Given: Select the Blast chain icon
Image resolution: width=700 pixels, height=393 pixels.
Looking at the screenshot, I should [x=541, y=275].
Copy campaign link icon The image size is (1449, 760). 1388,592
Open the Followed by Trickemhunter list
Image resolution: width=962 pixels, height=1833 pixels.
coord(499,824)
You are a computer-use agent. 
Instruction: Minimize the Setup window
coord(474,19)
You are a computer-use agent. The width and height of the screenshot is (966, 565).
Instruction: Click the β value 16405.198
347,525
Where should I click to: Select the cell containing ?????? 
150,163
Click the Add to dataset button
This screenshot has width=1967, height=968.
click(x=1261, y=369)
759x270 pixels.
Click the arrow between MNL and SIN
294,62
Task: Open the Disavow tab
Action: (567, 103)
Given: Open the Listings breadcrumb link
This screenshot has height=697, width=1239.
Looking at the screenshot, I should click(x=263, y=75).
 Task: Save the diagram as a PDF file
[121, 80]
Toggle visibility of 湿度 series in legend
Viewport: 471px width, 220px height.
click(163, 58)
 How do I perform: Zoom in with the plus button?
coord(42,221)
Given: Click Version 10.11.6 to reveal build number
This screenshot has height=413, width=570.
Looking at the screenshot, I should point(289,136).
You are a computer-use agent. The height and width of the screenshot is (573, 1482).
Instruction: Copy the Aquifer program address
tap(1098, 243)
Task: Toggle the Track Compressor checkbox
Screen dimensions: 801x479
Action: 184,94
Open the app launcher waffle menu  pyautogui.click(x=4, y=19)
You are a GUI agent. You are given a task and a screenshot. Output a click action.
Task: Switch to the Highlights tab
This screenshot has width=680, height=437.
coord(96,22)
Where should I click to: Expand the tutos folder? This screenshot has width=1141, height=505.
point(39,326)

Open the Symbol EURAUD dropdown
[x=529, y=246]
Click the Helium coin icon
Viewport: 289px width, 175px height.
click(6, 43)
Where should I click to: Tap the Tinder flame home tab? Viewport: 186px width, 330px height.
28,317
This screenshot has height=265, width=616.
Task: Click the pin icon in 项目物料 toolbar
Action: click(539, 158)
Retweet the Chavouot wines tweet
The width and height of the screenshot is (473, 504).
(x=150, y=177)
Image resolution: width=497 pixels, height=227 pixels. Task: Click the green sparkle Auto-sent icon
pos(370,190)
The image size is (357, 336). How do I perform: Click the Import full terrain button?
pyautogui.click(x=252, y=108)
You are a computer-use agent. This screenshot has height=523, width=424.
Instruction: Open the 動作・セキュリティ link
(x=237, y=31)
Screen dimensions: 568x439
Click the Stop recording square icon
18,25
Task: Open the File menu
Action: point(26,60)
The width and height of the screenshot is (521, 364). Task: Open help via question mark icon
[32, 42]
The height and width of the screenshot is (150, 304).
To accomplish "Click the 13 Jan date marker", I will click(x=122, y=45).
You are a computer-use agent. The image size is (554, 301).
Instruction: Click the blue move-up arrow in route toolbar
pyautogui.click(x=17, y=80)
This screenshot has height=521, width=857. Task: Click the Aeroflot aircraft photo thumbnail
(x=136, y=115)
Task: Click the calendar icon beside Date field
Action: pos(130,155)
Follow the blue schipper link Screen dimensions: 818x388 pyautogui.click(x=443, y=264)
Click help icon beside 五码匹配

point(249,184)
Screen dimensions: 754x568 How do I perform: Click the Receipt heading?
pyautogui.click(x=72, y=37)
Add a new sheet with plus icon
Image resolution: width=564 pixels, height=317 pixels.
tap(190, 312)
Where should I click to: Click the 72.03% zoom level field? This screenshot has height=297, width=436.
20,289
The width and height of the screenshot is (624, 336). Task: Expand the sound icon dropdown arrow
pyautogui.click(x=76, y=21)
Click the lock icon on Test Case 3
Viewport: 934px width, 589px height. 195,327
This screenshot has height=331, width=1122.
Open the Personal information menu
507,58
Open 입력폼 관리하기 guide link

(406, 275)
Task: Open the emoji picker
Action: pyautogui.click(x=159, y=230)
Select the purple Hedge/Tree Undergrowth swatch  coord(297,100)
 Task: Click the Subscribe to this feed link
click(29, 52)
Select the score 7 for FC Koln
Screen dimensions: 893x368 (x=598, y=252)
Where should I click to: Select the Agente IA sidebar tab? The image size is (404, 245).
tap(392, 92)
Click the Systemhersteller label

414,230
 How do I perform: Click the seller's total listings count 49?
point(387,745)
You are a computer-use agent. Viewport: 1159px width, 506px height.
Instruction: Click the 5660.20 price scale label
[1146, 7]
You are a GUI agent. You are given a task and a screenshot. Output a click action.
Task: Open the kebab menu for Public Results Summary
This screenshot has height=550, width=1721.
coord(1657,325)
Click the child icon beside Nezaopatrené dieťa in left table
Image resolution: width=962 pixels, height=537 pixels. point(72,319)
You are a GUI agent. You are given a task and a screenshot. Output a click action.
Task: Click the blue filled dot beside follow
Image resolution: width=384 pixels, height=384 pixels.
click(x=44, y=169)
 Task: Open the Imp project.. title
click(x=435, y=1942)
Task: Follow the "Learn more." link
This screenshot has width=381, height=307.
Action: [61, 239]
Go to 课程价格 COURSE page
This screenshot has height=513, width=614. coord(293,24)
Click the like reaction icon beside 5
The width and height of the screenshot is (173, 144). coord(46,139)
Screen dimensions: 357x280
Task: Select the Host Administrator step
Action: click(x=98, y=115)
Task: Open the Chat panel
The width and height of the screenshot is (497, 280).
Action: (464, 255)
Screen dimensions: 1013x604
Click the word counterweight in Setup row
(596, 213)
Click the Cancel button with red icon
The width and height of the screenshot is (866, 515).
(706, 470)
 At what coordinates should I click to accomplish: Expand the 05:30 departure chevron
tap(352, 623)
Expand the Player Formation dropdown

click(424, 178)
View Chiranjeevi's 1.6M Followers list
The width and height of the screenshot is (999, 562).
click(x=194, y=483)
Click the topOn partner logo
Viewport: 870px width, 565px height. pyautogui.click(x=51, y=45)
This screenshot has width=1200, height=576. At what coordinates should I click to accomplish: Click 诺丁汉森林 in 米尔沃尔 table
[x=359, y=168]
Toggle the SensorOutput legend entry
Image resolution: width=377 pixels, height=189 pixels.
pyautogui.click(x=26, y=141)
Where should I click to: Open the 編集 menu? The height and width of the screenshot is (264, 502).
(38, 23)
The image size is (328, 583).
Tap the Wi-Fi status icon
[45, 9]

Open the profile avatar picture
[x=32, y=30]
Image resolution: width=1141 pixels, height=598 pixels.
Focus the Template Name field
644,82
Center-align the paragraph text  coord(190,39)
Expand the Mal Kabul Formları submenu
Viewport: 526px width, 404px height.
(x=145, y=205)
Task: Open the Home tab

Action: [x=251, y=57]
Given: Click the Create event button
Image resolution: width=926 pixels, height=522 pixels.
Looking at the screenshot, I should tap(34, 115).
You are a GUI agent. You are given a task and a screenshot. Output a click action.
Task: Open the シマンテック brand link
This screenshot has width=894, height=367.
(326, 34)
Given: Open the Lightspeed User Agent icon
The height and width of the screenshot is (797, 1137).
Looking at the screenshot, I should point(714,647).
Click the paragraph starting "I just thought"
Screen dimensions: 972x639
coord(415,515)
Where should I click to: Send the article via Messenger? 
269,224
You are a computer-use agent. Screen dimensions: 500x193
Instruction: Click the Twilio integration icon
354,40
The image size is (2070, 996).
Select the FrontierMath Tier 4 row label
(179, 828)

···

Problem:
Please make your reply exactly the lines from the one containing "This screenshot has width=894, height=367." through the end of the entries above, and nothing more.

Exercise response:
This screenshot has width=894, height=367.
(326, 34)
Given: Open the Lightspeed User Agent icon
The height and width of the screenshot is (797, 1137).
Looking at the screenshot, I should point(714,647).
Click the paragraph starting "I just thought"
Screen dimensions: 972x639
coord(415,515)
Where should I click to: Send the article via Messenger? 
269,224
You are a computer-use agent. Screen dimensions: 500x193
Instruction: Click the Twilio integration icon
354,40
The image size is (2070, 996).
Select the FrontierMath Tier 4 row label
(179, 828)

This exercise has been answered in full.